**** Records supplied
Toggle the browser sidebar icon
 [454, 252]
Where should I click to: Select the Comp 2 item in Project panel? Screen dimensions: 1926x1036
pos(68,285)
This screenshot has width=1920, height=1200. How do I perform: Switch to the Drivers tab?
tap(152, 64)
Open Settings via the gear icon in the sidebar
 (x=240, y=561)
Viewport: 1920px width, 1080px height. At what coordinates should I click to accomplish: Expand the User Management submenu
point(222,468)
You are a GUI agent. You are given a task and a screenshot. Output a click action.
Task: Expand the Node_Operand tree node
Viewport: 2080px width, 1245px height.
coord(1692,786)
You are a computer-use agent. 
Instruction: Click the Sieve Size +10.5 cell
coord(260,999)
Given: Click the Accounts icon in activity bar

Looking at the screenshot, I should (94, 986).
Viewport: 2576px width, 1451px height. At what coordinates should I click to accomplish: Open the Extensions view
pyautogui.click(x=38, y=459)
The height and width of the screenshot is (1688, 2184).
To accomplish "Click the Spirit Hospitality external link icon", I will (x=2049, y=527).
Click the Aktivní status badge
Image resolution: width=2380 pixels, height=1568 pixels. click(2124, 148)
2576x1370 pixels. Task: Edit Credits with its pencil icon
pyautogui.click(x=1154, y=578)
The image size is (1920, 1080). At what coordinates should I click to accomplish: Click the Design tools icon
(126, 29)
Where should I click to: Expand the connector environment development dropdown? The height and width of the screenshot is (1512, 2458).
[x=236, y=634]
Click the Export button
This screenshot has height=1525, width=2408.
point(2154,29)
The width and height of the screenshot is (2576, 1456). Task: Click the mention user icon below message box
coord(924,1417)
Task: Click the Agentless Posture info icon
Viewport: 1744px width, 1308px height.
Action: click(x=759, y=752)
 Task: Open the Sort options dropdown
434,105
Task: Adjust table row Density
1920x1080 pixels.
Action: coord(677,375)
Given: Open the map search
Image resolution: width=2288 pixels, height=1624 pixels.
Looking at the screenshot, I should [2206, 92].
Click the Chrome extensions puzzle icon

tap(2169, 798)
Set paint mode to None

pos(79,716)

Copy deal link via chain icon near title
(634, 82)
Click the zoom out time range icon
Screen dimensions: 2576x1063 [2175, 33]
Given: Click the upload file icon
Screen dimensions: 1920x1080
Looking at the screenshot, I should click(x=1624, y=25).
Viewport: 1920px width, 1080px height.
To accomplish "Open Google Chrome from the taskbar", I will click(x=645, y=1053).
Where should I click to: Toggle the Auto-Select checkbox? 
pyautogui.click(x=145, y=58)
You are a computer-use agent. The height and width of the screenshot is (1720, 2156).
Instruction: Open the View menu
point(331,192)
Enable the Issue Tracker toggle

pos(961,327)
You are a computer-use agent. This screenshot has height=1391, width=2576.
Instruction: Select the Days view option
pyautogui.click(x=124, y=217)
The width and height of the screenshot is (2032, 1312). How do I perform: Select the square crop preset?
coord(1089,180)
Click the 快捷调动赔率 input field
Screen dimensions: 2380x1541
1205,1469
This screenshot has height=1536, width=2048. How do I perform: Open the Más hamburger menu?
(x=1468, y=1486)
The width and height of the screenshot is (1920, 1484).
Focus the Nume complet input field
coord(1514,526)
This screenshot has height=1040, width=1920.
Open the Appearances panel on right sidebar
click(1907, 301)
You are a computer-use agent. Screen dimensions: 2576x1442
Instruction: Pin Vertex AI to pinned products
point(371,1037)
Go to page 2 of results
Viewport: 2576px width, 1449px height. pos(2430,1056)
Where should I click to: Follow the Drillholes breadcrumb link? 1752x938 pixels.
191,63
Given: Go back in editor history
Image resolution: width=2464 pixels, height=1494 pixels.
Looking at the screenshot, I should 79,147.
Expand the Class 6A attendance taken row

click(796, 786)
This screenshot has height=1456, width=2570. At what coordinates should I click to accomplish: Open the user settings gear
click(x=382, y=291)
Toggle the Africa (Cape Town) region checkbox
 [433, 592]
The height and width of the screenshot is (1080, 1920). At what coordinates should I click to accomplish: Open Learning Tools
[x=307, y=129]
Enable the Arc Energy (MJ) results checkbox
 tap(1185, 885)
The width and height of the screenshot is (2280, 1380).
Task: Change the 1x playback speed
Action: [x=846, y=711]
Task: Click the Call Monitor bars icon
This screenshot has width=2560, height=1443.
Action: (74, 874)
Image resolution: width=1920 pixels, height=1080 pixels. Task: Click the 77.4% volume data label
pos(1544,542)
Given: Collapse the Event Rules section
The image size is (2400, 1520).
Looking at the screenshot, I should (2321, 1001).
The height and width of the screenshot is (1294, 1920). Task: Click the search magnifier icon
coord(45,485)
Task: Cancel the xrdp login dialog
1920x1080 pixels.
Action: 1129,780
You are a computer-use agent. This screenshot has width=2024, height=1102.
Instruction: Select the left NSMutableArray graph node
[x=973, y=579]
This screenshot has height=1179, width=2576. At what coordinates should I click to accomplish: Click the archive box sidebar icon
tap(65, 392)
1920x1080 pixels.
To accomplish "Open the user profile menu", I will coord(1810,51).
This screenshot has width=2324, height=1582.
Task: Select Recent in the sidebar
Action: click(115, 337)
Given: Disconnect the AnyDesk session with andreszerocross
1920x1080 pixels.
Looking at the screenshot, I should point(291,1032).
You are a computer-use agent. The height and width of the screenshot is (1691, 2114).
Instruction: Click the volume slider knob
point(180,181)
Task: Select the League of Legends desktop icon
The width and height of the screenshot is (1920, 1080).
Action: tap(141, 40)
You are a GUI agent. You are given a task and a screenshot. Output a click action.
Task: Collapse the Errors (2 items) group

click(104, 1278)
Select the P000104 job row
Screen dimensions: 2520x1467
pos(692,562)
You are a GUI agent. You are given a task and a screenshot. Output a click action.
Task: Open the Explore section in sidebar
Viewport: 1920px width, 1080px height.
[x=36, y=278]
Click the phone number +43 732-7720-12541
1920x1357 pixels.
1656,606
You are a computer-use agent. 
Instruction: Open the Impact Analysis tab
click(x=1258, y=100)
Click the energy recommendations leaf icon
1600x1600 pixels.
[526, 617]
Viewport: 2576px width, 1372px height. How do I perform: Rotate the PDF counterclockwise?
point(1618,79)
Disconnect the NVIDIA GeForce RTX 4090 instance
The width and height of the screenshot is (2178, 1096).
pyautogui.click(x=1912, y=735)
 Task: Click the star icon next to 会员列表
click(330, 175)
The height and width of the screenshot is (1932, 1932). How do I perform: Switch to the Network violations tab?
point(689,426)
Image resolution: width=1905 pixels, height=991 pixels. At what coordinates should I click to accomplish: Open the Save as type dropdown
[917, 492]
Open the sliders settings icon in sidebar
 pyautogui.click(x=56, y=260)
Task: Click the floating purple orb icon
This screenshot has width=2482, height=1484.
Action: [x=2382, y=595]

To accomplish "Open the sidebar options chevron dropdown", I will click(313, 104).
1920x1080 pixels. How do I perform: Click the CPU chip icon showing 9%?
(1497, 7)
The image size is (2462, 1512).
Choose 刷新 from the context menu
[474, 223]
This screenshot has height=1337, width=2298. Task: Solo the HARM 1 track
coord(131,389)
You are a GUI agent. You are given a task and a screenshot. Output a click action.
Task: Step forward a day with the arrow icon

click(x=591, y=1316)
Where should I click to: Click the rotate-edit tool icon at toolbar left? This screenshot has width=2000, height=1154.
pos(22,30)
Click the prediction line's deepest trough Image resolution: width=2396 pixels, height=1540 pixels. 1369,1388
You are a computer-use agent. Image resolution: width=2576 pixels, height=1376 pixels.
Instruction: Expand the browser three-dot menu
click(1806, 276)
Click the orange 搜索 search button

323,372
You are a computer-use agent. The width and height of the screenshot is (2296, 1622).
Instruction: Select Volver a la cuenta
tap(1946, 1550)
********
> **Instructions for the task**:
Each record above is to be written out again exactly.

> **Exercise response**:
Toggle the browser sidebar icon
 [454, 252]
Where should I click to: Select the Comp 2 item in Project panel? Screen dimensions: 1926x1036
pos(68,285)
This screenshot has width=1920, height=1200. How do I perform: Switch to the Drivers tab?
tap(152, 64)
Open Settings via the gear icon in the sidebar
 (x=240, y=561)
Viewport: 1920px width, 1080px height. At what coordinates should I click to accomplish: Expand the User Management submenu
point(222,468)
You are a GUI agent. You are given a task and a screenshot. Output a click action.
Task: Expand the Node_Operand tree node
Viewport: 2080px width, 1245px height.
coord(1692,786)
You are a computer-use agent. 
Instruction: Click the Sieve Size +10.5 cell
coord(260,999)
Given: Click the Accounts icon in activity bar

Looking at the screenshot, I should (94, 986).
Viewport: 2576px width, 1451px height. At what coordinates should I click to accomplish: Open the Extensions view
pyautogui.click(x=38, y=459)
The height and width of the screenshot is (1688, 2184).
To accomplish "Click the Spirit Hospitality external link icon", I will (x=2049, y=527).
Click the Aktivní status badge
Image resolution: width=2380 pixels, height=1568 pixels. click(2124, 148)
2576x1370 pixels. Task: Edit Credits with its pencil icon
pyautogui.click(x=1154, y=578)
The image size is (1920, 1080). At what coordinates should I click to accomplish: Click the Design tools icon
(126, 29)
Where should I click to: Expand the connector environment development dropdown? The height and width of the screenshot is (1512, 2458).
[x=236, y=634]
Click the Export button
This screenshot has height=1525, width=2408.
point(2154,29)
The width and height of the screenshot is (2576, 1456). Task: Click the mention user icon below message box
coord(924,1417)
Task: Click the Agentless Posture info icon
Viewport: 1744px width, 1308px height.
Action: click(x=759, y=752)
 Task: Open the Sort options dropdown
434,105
Task: Adjust table row Density
1920x1080 pixels.
Action: coord(677,375)
Given: Open the map search
Image resolution: width=2288 pixels, height=1624 pixels.
Looking at the screenshot, I should [2206, 92].
Click the Chrome extensions puzzle icon

tap(2169, 798)
Set paint mode to None

pos(79,716)

Copy deal link via chain icon near title
(634, 82)
Click the zoom out time range icon
Screen dimensions: 2576x1063 [2175, 33]
Given: Click the upload file icon
Screen dimensions: 1920x1080
Looking at the screenshot, I should click(x=1624, y=25).
Viewport: 1920px width, 1080px height.
To accomplish "Open Google Chrome from the taskbar", I will click(x=645, y=1053).
Where should I click to: Toggle the Auto-Select checkbox? 
pyautogui.click(x=145, y=58)
You are a computer-use agent. The height and width of the screenshot is (1720, 2156).
Instruction: Open the View menu
point(331,192)
Enable the Issue Tracker toggle

pos(961,327)
You are a computer-use agent. This screenshot has height=1391, width=2576.
Instruction: Select the Days view option
pyautogui.click(x=124, y=217)
The width and height of the screenshot is (2032, 1312). How do I perform: Select the square crop preset?
coord(1089,180)
Click the 快捷调动赔率 input field
Screen dimensions: 2380x1541
1205,1469
This screenshot has height=1536, width=2048. How do I perform: Open the Más hamburger menu?
(x=1468, y=1486)
The width and height of the screenshot is (1920, 1484).
Focus the Nume complet input field
coord(1514,526)
This screenshot has height=1040, width=1920.
Open the Appearances panel on right sidebar
click(1907, 301)
You are a computer-use agent. Screen dimensions: 2576x1442
Instruction: Pin Vertex AI to pinned products
point(371,1037)
Go to page 2 of results
Viewport: 2576px width, 1449px height. pos(2430,1056)
Where should I click to: Follow the Drillholes breadcrumb link? 1752x938 pixels.
191,63
Given: Go back in editor history
Image resolution: width=2464 pixels, height=1494 pixels.
Looking at the screenshot, I should 79,147.
Expand the Class 6A attendance taken row

click(796, 786)
This screenshot has height=1456, width=2570. At what coordinates should I click to accomplish: Open the user settings gear
click(x=382, y=291)
Toggle the Africa (Cape Town) region checkbox
 [433, 592]
The height and width of the screenshot is (1080, 1920). At what coordinates should I click to accomplish: Open Learning Tools
[x=307, y=129]
Enable the Arc Energy (MJ) results checkbox
 tap(1185, 885)
The width and height of the screenshot is (2280, 1380).
Task: Change the 1x playback speed
Action: [x=846, y=711]
Task: Click the Call Monitor bars icon
This screenshot has width=2560, height=1443.
Action: (74, 874)
Image resolution: width=1920 pixels, height=1080 pixels. Task: Click the 77.4% volume data label
pos(1544,542)
Given: Collapse the Event Rules section
The image size is (2400, 1520).
Looking at the screenshot, I should (2321, 1001).
The height and width of the screenshot is (1294, 1920). Task: Click the search magnifier icon
coord(45,485)
Task: Cancel the xrdp login dialog
1920x1080 pixels.
Action: 1129,780
You are a computer-use agent. This screenshot has width=2024, height=1102.
Instruction: Select the left NSMutableArray graph node
[x=973, y=579]
This screenshot has height=1179, width=2576. At what coordinates should I click to accomplish: Click the archive box sidebar icon
tap(65, 392)
1920x1080 pixels.
To accomplish "Open the user profile menu", I will coord(1810,51).
This screenshot has width=2324, height=1582.
Task: Select Recent in the sidebar
Action: click(115, 337)
Given: Disconnect the AnyDesk session with andreszerocross
1920x1080 pixels.
Looking at the screenshot, I should point(291,1032).
You are a computer-use agent. The height and width of the screenshot is (1691, 2114).
Instruction: Click the volume slider knob
point(180,181)
Task: Select the League of Legends desktop icon
The width and height of the screenshot is (1920, 1080).
Action: tap(141, 40)
You are a GUI agent. You are given a task and a screenshot. Output a click action.
Task: Collapse the Errors (2 items) group

click(104, 1278)
Select the P000104 job row
Screen dimensions: 2520x1467
pos(692,562)
You are a GUI agent. You are given a task and a screenshot. Output a click action.
Task: Open the Explore section in sidebar
Viewport: 1920px width, 1080px height.
[x=36, y=278]
Click the phone number +43 732-7720-12541
1920x1357 pixels.
1656,606
You are a computer-use agent. 
Instruction: Open the Impact Analysis tab
click(x=1258, y=100)
Click the energy recommendations leaf icon
1600x1600 pixels.
[526, 617]
Viewport: 2576px width, 1372px height. How do I perform: Rotate the PDF counterclockwise?
point(1618,79)
Disconnect the NVIDIA GeForce RTX 4090 instance
The width and height of the screenshot is (2178, 1096).
pyautogui.click(x=1912, y=735)
 Task: Click the star icon next to 会员列表
click(330, 175)
The height and width of the screenshot is (1932, 1932). How do I perform: Switch to the Network violations tab?
point(689,426)
Image resolution: width=1905 pixels, height=991 pixels. At what coordinates should I click to accomplish: Open the Save as type dropdown
[917, 492]
Open the sliders settings icon in sidebar
 pyautogui.click(x=56, y=260)
Task: Click the floating purple orb icon
This screenshot has width=2482, height=1484.
Action: [x=2382, y=595]

To accomplish "Open the sidebar options chevron dropdown", I will click(313, 104).
1920x1080 pixels. How do I perform: Click the CPU chip icon showing 9%?
(1497, 7)
The image size is (2462, 1512).
Choose 刷新 from the context menu
[474, 223]
This screenshot has height=1337, width=2298. Task: Solo the HARM 1 track
coord(131,389)
You are a GUI agent. You are given a task and a screenshot. Output a click action.
Task: Step forward a day with the arrow icon

click(x=591, y=1316)
Where should I click to: Click the rotate-edit tool icon at toolbar left? This screenshot has width=2000, height=1154.
pos(22,30)
Click the prediction line's deepest trough Image resolution: width=2396 pixels, height=1540 pixels. 1369,1388
You are a computer-use agent. Image resolution: width=2576 pixels, height=1376 pixels.
Instruction: Expand the browser three-dot menu
click(1806, 276)
Click the orange 搜索 search button

323,372
You are a computer-use agent. The width and height of the screenshot is (2296, 1622).
Instruction: Select Volver a la cuenta
tap(1946, 1550)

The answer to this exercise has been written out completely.